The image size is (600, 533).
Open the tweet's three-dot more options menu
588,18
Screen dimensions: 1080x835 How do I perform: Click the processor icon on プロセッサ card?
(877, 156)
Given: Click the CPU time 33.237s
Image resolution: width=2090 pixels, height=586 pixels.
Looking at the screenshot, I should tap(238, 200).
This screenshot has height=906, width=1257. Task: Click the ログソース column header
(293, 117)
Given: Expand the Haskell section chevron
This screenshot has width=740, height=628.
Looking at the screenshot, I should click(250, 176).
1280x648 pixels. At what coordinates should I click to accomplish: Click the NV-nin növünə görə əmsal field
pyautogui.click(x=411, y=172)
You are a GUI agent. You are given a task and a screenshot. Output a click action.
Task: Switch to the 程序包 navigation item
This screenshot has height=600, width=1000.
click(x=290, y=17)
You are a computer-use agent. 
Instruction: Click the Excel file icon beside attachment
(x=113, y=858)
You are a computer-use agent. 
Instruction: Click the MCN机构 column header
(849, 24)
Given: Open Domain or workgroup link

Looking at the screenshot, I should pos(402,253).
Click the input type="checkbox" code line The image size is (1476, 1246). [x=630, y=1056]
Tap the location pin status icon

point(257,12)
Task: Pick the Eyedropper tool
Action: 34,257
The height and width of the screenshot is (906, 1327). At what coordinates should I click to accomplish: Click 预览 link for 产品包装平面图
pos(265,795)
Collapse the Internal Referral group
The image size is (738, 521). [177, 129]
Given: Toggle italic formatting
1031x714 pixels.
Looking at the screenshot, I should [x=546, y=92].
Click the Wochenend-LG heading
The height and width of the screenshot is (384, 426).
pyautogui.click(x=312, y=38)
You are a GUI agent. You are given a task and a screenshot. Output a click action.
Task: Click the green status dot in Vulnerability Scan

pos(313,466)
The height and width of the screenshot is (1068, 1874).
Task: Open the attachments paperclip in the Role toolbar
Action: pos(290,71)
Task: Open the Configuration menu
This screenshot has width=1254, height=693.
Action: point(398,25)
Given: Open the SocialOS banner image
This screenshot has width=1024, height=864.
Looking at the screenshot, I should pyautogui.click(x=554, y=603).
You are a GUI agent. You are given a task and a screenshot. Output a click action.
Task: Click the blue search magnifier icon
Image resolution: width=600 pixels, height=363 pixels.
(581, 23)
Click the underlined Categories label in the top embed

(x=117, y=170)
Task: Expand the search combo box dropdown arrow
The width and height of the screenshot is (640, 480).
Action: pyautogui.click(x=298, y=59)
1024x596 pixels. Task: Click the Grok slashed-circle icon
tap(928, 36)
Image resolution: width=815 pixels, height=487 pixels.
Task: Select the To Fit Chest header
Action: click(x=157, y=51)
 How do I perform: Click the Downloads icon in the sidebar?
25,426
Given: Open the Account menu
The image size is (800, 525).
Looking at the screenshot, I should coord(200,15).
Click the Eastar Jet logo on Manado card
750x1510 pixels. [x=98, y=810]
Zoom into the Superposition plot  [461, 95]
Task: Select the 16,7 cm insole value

* * *

* YOUR ASSIGNMENT:
Could you restate every record above word for word?

* EXPECTED ANSWER:
The image size is (600, 533).
Open the tweet's three-dot more options menu
588,18
Screen dimensions: 1080x835 How do I perform: Click the processor icon on プロセッサ card?
(877, 156)
Given: Click the CPU time 33.237s
Image resolution: width=2090 pixels, height=586 pixels.
Looking at the screenshot, I should tap(238, 200).
This screenshot has height=906, width=1257. Task: Click the ログソース column header
(293, 117)
Given: Expand the Haskell section chevron
This screenshot has width=740, height=628.
Looking at the screenshot, I should click(250, 176).
1280x648 pixels. At what coordinates should I click to accomplish: Click the NV-nin növünə görə əmsal field
pyautogui.click(x=411, y=172)
You are a GUI agent. You are given a task and a screenshot. Output a click action.
Task: Switch to the 程序包 navigation item
This screenshot has height=600, width=1000.
click(x=290, y=17)
You are a computer-use agent. 
Instruction: Click the Excel file icon beside attachment
(x=113, y=858)
You are a computer-use agent. 
Instruction: Click the MCN机构 column header
(849, 24)
Given: Open Domain or workgroup link

Looking at the screenshot, I should pos(402,253).
Click the input type="checkbox" code line The image size is (1476, 1246). [x=630, y=1056]
Tap the location pin status icon

point(257,12)
Task: Pick the Eyedropper tool
Action: 34,257
The height and width of the screenshot is (906, 1327). At what coordinates should I click to accomplish: Click 预览 link for 产品包装平面图
pos(265,795)
Collapse the Internal Referral group
The image size is (738, 521). [177, 129]
Given: Toggle italic formatting
1031x714 pixels.
Looking at the screenshot, I should [x=546, y=92].
Click the Wochenend-LG heading
The height and width of the screenshot is (384, 426).
pyautogui.click(x=312, y=38)
You are a GUI agent. You are given a task and a screenshot. Output a click action.
Task: Click the green status dot in Vulnerability Scan

pos(313,466)
The height and width of the screenshot is (1068, 1874).
Task: Open the attachments paperclip in the Role toolbar
Action: pos(290,71)
Task: Open the Configuration menu
This screenshot has width=1254, height=693.
Action: point(398,25)
Given: Open the SocialOS banner image
This screenshot has width=1024, height=864.
Looking at the screenshot, I should pyautogui.click(x=554, y=603).
You are a GUI agent. You are given a task and a screenshot. Output a click action.
Task: Click the blue search magnifier icon
Image resolution: width=600 pixels, height=363 pixels.
(581, 23)
Click the underlined Categories label in the top embed

(x=117, y=170)
Task: Expand the search combo box dropdown arrow
The width and height of the screenshot is (640, 480).
Action: pyautogui.click(x=298, y=59)
1024x596 pixels. Task: Click the Grok slashed-circle icon
tap(928, 36)
Image resolution: width=815 pixels, height=487 pixels.
Task: Select the To Fit Chest header
Action: click(x=157, y=51)
 How do I perform: Click the Downloads icon in the sidebar?
25,426
Given: Open the Account menu
The image size is (800, 525).
Looking at the screenshot, I should coord(200,15).
Click the Eastar Jet logo on Manado card
750x1510 pixels. [x=98, y=810]
Zoom into the Superposition plot  [461, 95]
Task: Select the 16,7 cm insole value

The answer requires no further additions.